- _EXERCISE_:
Each entry below must appear in the output exactly as written.

SOURCE DATA section start

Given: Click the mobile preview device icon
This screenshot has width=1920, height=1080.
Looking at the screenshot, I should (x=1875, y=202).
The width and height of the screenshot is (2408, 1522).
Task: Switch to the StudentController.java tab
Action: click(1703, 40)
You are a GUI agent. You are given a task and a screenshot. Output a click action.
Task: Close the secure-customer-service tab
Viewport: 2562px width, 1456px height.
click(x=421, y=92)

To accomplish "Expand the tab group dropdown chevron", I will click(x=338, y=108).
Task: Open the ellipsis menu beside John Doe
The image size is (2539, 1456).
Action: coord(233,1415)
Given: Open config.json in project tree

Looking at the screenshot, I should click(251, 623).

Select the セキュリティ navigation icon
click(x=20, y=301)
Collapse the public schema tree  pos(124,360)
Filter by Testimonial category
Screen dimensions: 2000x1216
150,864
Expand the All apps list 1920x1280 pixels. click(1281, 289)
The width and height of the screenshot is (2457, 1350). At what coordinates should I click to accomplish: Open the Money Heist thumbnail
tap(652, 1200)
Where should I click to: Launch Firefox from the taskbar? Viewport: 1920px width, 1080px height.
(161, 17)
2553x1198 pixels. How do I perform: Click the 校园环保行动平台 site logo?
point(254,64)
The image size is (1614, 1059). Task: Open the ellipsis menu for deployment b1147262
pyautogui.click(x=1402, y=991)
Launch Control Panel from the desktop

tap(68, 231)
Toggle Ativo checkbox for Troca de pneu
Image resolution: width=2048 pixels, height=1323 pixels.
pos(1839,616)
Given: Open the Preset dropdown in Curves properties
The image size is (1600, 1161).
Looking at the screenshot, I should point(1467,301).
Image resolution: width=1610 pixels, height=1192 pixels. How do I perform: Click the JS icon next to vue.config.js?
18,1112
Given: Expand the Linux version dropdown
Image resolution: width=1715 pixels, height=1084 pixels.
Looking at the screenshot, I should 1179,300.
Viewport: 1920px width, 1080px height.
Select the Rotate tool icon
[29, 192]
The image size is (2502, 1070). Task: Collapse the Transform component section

SOURCE DATA section end

- _WRITTEN SOLUTION_:
Given: Click the mobile preview device icon
This screenshot has width=1920, height=1080.
Looking at the screenshot, I should (x=1875, y=202).
The width and height of the screenshot is (2408, 1522).
Task: Switch to the StudentController.java tab
Action: click(1703, 40)
You are a GUI agent. You are given a task and a screenshot. Output a click action.
Task: Close the secure-customer-service tab
Viewport: 2562px width, 1456px height.
click(x=421, y=92)

To accomplish "Expand the tab group dropdown chevron", I will click(x=338, y=108).
Task: Open the ellipsis menu beside John Doe
The image size is (2539, 1456).
Action: coord(233,1415)
Given: Open config.json in project tree

Looking at the screenshot, I should click(251, 623).

Select the セキュリティ navigation icon
click(x=20, y=301)
Collapse the public schema tree  pos(124,360)
Filter by Testimonial category
Screen dimensions: 2000x1216
150,864
Expand the All apps list 1920x1280 pixels. click(1281, 289)
The width and height of the screenshot is (2457, 1350). At what coordinates should I click to accomplish: Open the Money Heist thumbnail
tap(652, 1200)
Where should I click to: Launch Firefox from the taskbar? Viewport: 1920px width, 1080px height.
(161, 17)
2553x1198 pixels. How do I perform: Click the 校园环保行动平台 site logo?
point(254,64)
The image size is (1614, 1059). Task: Open the ellipsis menu for deployment b1147262
pyautogui.click(x=1402, y=991)
Launch Control Panel from the desktop

tap(68, 231)
Toggle Ativo checkbox for Troca de pneu
Image resolution: width=2048 pixels, height=1323 pixels.
pos(1839,616)
Given: Open the Preset dropdown in Curves properties
The image size is (1600, 1161).
Looking at the screenshot, I should point(1467,301).
Image resolution: width=1610 pixels, height=1192 pixels. How do I perform: Click the JS icon next to vue.config.js?
18,1112
Given: Expand the Linux version dropdown
Image resolution: width=1715 pixels, height=1084 pixels.
Looking at the screenshot, I should 1179,300.
Viewport: 1920px width, 1080px height.
Select the Rotate tool icon
[29, 192]
The image size is (2502, 1070). Task: Collapse the Transform component section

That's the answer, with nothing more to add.